### WHAT THE TASK ASKS
Of all the lines below, output only those starting at the one with "The height and width of the screenshot is (392, 810)." and ending at the one with "Click the [OPTIONS] text in Usage line", both ends included, exactly as written.
Segment Start: ENTRIES PROVIDED
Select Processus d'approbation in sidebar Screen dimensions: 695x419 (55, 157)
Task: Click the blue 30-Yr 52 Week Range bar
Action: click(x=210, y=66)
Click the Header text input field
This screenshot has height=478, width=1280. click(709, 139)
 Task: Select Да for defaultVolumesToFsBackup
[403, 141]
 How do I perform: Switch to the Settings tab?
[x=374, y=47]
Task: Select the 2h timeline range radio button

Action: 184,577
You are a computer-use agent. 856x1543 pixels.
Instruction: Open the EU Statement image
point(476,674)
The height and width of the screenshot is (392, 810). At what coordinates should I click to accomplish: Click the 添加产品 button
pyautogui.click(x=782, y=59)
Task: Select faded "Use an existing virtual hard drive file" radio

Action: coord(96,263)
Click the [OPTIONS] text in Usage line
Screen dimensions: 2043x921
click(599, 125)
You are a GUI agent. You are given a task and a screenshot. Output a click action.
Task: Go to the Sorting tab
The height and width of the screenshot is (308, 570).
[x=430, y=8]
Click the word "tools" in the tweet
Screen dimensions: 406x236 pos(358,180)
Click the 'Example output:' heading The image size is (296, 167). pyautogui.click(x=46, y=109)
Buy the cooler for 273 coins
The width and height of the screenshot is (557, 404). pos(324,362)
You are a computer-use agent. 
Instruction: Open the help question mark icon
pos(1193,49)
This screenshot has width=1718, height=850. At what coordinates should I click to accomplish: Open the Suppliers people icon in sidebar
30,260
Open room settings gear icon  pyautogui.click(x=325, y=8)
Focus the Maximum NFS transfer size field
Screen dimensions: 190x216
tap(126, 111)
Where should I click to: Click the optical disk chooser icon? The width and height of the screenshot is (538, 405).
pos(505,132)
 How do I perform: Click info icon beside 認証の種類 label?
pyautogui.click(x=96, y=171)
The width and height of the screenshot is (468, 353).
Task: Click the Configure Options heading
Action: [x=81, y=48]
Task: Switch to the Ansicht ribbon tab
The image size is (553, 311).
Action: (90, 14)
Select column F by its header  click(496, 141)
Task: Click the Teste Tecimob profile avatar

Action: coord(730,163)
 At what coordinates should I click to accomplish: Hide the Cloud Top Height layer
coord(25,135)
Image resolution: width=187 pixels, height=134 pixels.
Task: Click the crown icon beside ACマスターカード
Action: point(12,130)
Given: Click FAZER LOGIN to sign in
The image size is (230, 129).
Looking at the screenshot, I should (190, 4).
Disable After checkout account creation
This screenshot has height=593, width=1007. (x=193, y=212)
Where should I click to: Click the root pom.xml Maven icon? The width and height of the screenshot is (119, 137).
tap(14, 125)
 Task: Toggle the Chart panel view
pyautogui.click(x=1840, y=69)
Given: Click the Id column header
Segment End: ENTRIES PROVIDED
### YOUR SOLUTION
The height and width of the screenshot is (392, 810). At what coordinates should I click to accomplish: Click the 添加产品 button
pyautogui.click(x=782, y=59)
Task: Select faded "Use an existing virtual hard drive file" radio

Action: coord(96,263)
Click the [OPTIONS] text in Usage line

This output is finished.